- Problem set
#1 In the post on the Queenship of Mary below, condense the paragraph beginning "Since today, August 22," into two or three shorter sentences that keep its main facts.
#2 Quote the post on the Queenship of Mary below word for word, starting at "I hope you enjoy" and ending at "Mary the Queen?".

- Excerpted passage
Queen of Heaven – Diego Velázquez

I hope you enjoy them, learn from them, and share them with others. They are listed from the most recent to the first one I wrote in August 2012.

1.“Mondays with Mary – 7 Quotes on the Queenship of Mary by Blessed Pope Pius XII

2. “Mondays with Mary” – The Queen of Mercy

3.  Blessed John Paul II (now Pope St. JP 2) on the Queenship of Mary

4. The Queenship of Mary: Advocate, Co-Redemptrix, and Mediatrix

5. “Mondays with Mary” – If Jesus Christ is the King; then is Mary the Queen?

6. “Mondays with Mary” – The Queenship of Mary

7. “Mondays with Mary”: John the Apostle, Mother I Beseech You

O Theotokos and Advocating Queen Mother…Pray for All Christians and All of Humanity.

“Mondays with Mary – 7 Quotes on the Queenship of Mary by Blessed Pope Pius XII

Since today, August 22, is the Memorial of the Queenship of Mary, a topic that I have written on many times, which you can read here; I thought I would add another blog post to this already extensive subject, which is often misunderstood by many non-Catholics. One of the questions often asked is – how is Mary a Queen? But if we believe that Christ is the King, then it makes perfect sense, as it did in the Old Testament and was completed in the New, that Mary would be and is the Queen.

If you are seeking an answer for what I have stated above, feel free to read any of the previous blog posts on the topic. However, for today’s post on the Queenship of Mary, I want to share with you 7 quotes from the encyclical, Ad Caeli Reginam (On the Proclamation of the Queenship of Mary), written by Blessed Pope Pius XII and promulgated on October 11, 1954 –

1. “From the earliest ages of the catholic church a Christian people, whether in time of triumph or more especially in time of crisis, has addressed prayers of petition and hymns of praise and veneration to the Queen of Heaven. And never has that hope wavered which they placed in the Mother of the Divine King, Jesus Christ; nor has that faith ever failed by which we are taught that Mary, the Virgin Mother of God, reigns with a mother’s solicitude over the entire world, just as she is crowned in heavenly blessedness with the glory of a Queen.”

2. “In this matter We do not wish to propose a new truth to be believed by Christians, since the title and the arguments on which Mary’s queenly dignity is based have already been clearly set forth…From early times Christians have believed, and not without reason, that she of whom was born the Son of the Most High received privileges of grace above all other beings created by God…And when Christians reflected upon the intimate connection that obtains between a mother and a son, they readily acknowledged the supreme royal dignity of the Mother of God.”

- Dataset content
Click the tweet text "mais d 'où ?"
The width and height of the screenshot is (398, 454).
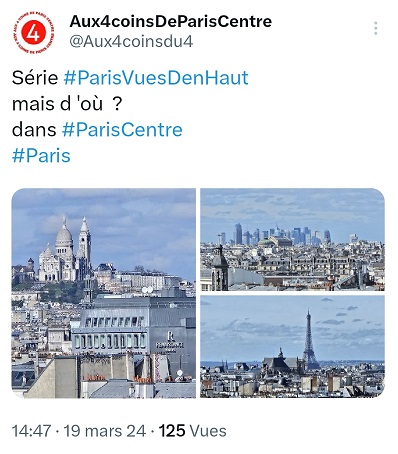pyautogui.click(x=67, y=104)
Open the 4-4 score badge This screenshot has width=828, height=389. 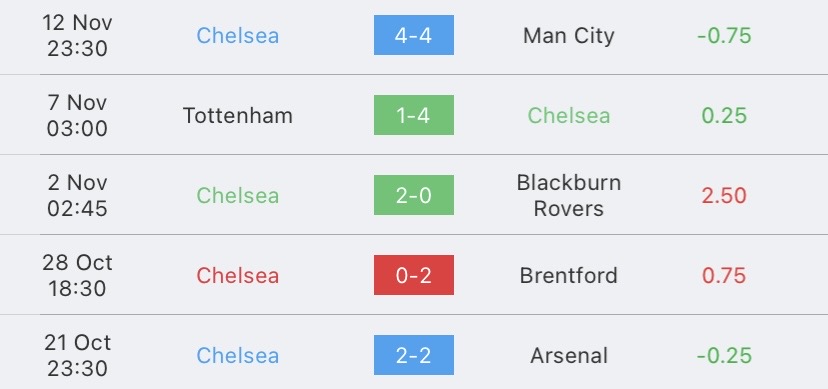click(413, 35)
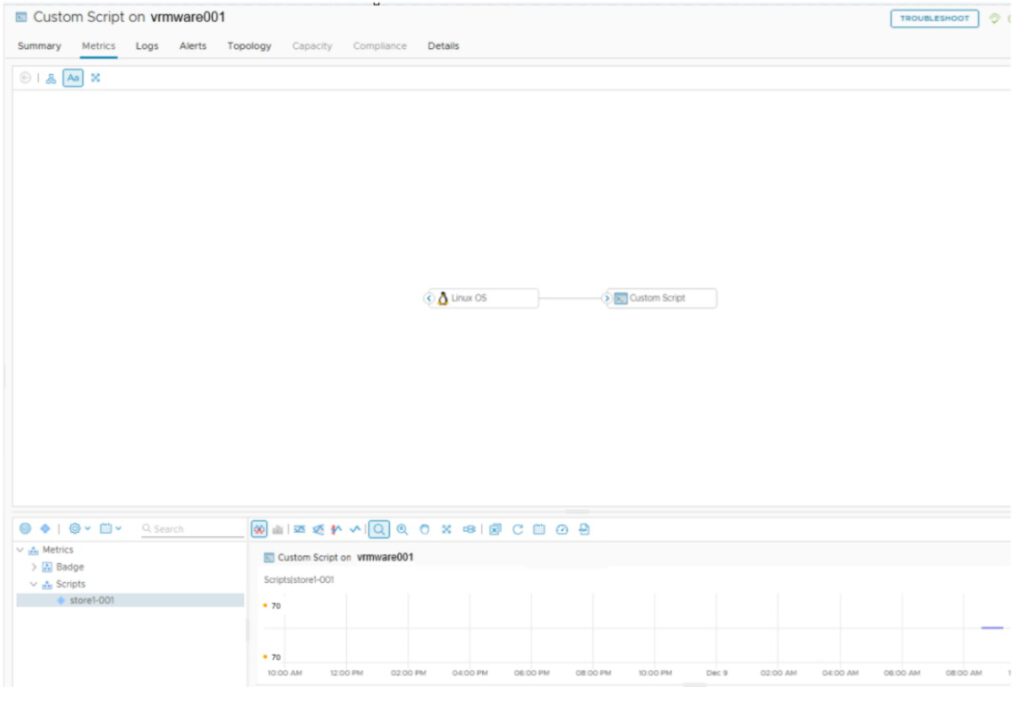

- The replies
#1 August 22 is the Memorial of the Queenship of Mary, a subject the writer has covered many times and now adds another post to, since many non-Catholics misunderstand it. People often ask how Mary can be a Queen. If Christ is the King, it makes sense, as in the Old Testament and completed in the New, that Mary is the Queen.

#2
I hope you enjoy them, learn from them, and share them with others. They are listed from the most recent to the first one I wrote in August 2012.

1.“Mondays with Mary – 7 Quotes on the Queenship of Mary by Blessed Pope Pius XII

2. “Mondays with Mary” – The Queen of Mercy

3.  Blessed John Paul II (now Pope St. JP 2) on the Queenship of Mary

4. The Queenship of Mary: Advocate, Co-Redemptrix, and Mediatrix

5. “Mondays with Mary” – If Jesus Christ is the King; then is Mary the Queen?